The report "Social and Employment Outlook in the World: Trends 2021" of the ILO, indicates that the majority of informal workers have not had the possibility of accessing social benefits to mitigate the loss of income. "According to surveys, a quarter of informal businesses are facing imminent bankruptcy ," he says. Likewise, it points out that women and young people are the population groups that are most affected by this phenomenon.

On the other hand, one of the sectors most affected by informality is domestic work. According to ILO data, of the 14.8 million domestic workers that were counted in the region for 2019, l 72.3 percent were not part of formal employment.

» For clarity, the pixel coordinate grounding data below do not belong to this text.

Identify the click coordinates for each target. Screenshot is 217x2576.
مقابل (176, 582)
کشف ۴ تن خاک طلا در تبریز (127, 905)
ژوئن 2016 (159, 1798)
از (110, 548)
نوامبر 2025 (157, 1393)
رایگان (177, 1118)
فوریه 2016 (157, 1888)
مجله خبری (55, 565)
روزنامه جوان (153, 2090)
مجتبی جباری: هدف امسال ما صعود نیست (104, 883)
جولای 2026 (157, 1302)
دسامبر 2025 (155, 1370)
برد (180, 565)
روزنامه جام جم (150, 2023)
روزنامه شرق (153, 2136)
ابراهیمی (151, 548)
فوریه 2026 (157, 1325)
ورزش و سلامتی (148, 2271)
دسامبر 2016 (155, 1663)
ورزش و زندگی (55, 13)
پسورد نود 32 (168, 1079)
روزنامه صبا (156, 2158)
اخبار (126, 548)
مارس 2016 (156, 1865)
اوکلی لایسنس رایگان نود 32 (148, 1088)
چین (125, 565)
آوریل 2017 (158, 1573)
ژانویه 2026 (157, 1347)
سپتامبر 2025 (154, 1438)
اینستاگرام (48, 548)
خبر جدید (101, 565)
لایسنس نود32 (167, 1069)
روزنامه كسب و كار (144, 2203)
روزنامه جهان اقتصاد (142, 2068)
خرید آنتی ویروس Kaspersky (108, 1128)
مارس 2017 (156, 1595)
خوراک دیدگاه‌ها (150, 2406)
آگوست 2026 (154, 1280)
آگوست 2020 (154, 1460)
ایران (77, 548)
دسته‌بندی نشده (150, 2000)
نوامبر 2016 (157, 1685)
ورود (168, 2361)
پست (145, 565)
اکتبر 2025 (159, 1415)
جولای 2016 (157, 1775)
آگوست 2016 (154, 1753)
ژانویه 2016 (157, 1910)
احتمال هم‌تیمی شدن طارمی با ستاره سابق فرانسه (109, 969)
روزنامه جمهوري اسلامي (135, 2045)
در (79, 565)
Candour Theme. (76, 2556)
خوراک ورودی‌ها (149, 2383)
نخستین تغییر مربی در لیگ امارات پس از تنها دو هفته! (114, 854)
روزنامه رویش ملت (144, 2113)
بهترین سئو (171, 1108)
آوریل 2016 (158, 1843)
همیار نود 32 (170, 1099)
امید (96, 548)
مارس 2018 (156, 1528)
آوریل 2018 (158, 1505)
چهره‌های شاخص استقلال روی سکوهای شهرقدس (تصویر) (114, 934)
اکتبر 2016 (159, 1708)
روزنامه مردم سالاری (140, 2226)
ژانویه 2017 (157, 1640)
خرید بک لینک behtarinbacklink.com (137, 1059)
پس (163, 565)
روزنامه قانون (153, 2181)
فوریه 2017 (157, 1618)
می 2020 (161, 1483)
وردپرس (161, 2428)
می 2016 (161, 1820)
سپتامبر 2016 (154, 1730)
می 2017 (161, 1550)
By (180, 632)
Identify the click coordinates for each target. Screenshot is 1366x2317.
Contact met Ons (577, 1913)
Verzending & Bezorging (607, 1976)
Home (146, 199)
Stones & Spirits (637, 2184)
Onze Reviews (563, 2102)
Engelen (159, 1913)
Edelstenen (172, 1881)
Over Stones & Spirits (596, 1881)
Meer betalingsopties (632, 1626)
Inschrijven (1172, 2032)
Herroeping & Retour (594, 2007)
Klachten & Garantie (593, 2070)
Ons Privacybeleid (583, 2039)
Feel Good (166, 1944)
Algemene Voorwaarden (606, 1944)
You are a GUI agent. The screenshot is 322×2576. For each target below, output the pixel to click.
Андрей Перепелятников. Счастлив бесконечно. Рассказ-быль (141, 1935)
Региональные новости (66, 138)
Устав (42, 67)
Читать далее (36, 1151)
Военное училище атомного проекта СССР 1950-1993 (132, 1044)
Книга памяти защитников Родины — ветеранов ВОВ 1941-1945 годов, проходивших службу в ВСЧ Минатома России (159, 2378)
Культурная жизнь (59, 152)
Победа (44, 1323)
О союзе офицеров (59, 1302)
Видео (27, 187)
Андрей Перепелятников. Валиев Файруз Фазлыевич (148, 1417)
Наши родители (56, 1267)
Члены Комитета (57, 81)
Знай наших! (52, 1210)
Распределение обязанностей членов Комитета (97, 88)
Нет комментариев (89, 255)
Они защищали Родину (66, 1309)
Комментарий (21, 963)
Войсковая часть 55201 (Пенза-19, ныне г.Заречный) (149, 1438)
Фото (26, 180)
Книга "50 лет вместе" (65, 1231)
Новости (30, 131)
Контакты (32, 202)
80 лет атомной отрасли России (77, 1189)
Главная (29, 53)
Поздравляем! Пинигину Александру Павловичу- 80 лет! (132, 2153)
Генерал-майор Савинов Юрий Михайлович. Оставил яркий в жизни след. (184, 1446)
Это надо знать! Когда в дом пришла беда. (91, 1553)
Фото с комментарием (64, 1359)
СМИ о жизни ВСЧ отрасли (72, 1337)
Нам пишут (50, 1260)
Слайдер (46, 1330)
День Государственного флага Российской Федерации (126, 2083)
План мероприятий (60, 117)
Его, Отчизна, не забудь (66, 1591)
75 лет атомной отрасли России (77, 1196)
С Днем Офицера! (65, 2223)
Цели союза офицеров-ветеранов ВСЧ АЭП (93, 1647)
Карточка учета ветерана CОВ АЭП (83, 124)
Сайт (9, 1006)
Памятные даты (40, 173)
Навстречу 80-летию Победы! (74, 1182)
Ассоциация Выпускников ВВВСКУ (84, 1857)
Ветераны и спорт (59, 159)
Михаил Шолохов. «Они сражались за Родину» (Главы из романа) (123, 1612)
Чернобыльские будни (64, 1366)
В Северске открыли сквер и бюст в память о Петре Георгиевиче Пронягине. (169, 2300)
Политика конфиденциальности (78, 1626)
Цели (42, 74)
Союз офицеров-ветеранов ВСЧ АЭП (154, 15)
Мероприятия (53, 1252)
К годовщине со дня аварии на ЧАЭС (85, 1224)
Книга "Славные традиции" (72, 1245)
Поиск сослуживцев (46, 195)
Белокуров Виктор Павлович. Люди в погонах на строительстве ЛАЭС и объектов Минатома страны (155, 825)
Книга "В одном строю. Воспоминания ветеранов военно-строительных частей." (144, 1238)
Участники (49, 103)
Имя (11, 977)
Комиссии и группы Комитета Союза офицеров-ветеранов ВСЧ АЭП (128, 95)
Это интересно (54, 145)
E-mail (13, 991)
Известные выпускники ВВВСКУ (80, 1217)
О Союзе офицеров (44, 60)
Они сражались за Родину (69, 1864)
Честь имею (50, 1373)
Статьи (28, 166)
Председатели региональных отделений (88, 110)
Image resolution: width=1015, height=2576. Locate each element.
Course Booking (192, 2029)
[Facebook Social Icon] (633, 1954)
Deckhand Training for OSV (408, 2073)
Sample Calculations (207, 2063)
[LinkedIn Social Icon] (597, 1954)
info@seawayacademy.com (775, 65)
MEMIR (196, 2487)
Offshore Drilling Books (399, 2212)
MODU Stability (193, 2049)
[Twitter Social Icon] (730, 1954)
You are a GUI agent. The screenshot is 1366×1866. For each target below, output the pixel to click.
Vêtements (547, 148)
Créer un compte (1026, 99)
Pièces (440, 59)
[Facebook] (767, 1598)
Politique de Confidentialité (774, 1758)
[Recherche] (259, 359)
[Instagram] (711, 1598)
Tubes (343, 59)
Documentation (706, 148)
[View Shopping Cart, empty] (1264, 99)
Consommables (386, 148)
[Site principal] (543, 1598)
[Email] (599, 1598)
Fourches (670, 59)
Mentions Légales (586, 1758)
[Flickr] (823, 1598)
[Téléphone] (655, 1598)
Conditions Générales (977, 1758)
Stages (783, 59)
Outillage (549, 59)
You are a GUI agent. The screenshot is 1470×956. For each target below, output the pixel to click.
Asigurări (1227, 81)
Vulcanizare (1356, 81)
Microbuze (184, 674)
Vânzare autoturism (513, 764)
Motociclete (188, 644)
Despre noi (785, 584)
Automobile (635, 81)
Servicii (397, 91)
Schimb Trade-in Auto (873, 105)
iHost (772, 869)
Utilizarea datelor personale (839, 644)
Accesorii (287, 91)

The situation caused by COVID-19 made their work even more precarious, because in the midst of sanitary restrictions and fear caused by the disease, many (mainly women work) were unemployed.

Regarding measures to mitigate the negative effects of the crisis on the labor market, the publication “Informality in the times of COVID-19 in Latin America: implications and buffer options” of the IDB, indicates that measures such as the cancellation or postponement of the Payment of income tax and social security contributions, as long as they are conditional on the generation of formal jobs, would help reduce informality by between 50% and 75%.

It is also necessary to analyze the real impact of subsidies. If we start from the fact that many companies and people in the informal sector have not been able to access the subsidies, it is necessary to create strategies that are closer to this population. In this regard, the renowned economist José Eduardo Gómez, in an interview for the Public Reason Foundation, raised that a policy of the State as employer of last resort could be beneficial.